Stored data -
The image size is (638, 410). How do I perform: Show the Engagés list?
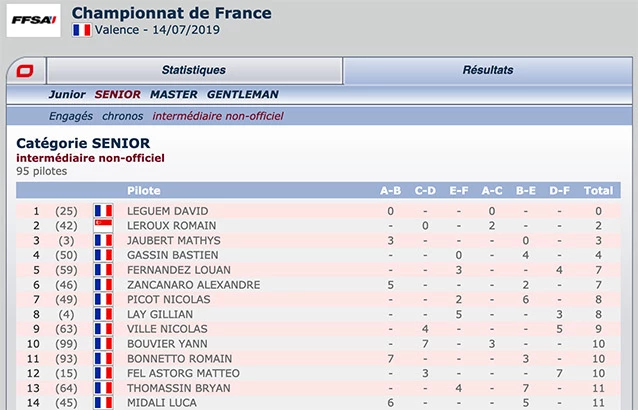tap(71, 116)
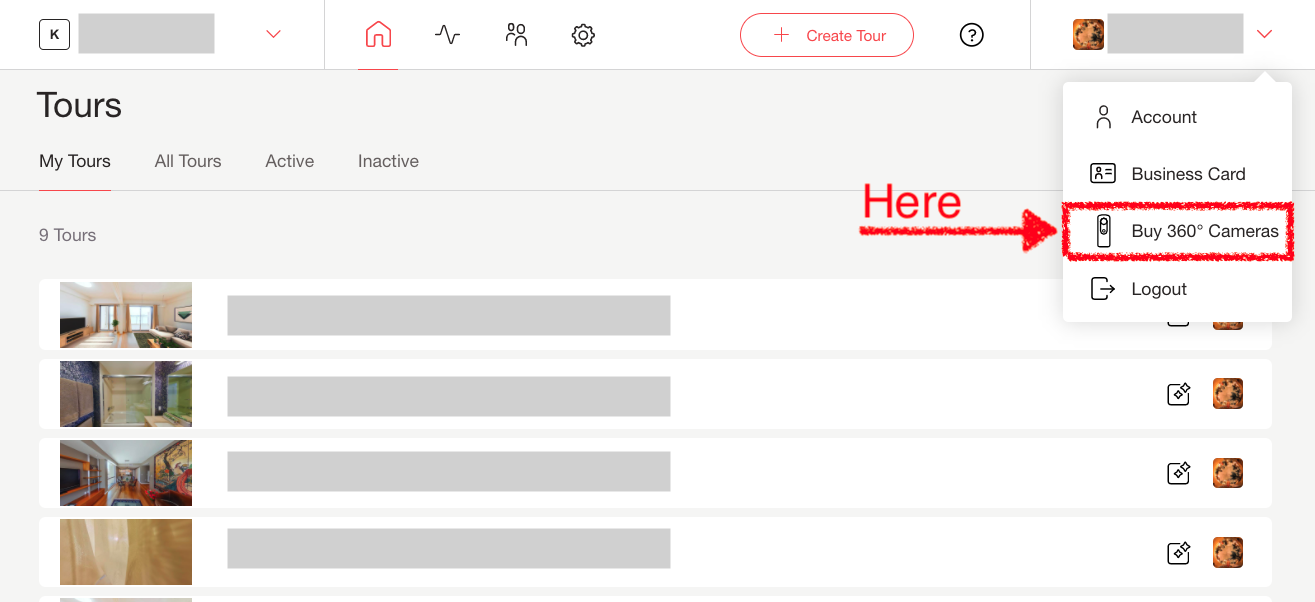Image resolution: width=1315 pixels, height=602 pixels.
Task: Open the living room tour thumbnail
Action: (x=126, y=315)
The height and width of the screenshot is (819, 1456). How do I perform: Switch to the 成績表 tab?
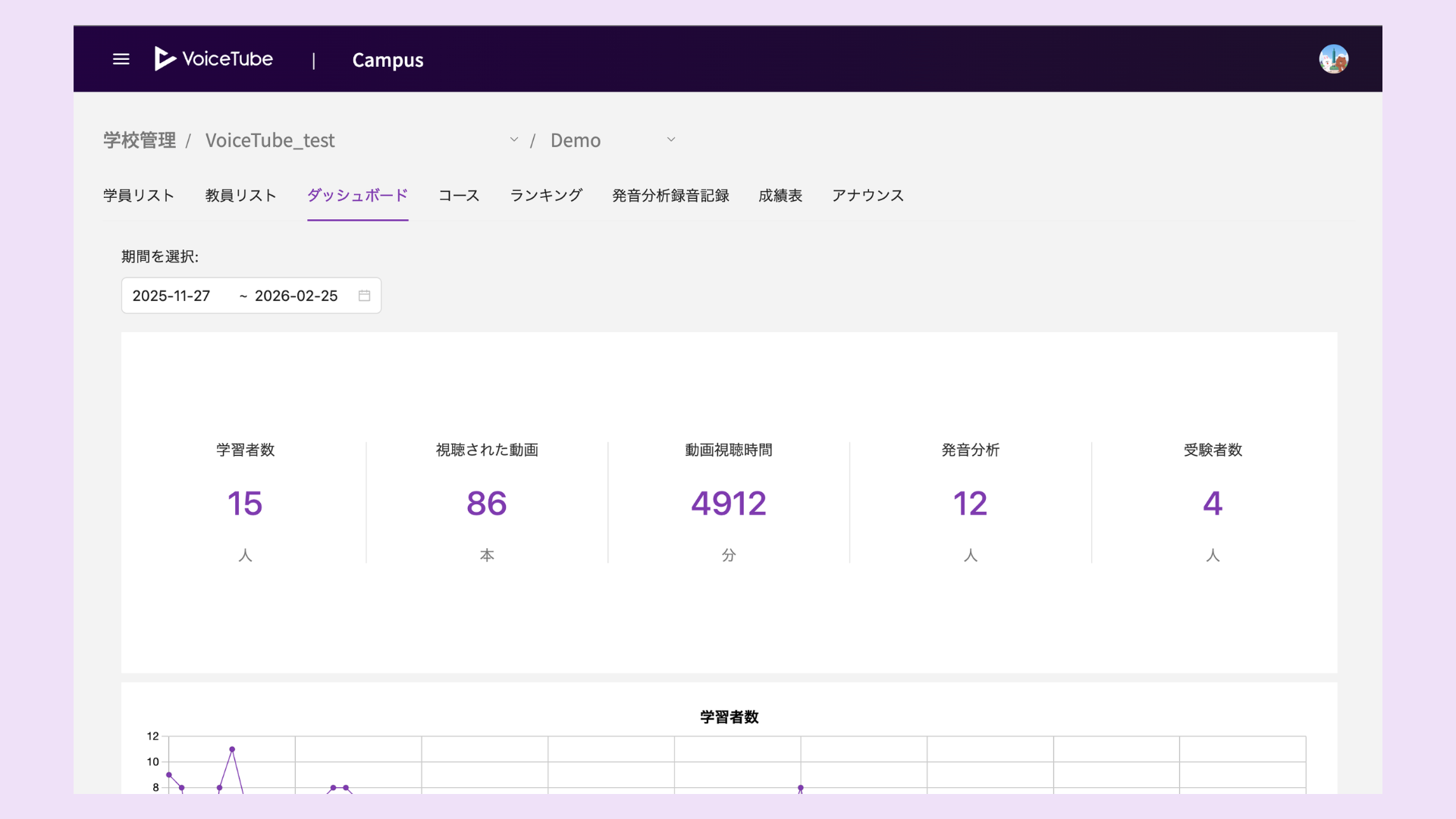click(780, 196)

Instructions to follow - Rewrite the lines above, replacing "How do I perform" with "How can I do" and changing nothing else. Leave out the pictures.

Final result -
The image size is (638, 410). How can I do: Show the Engagés list?
tap(71, 116)
Image resolution: width=1315 pixels, height=602 pixels.
Task: Open the living room tour thumbnail
Action: (x=126, y=315)
The height and width of the screenshot is (819, 1456). How can I do: Switch to the 成績表 tab?
click(780, 196)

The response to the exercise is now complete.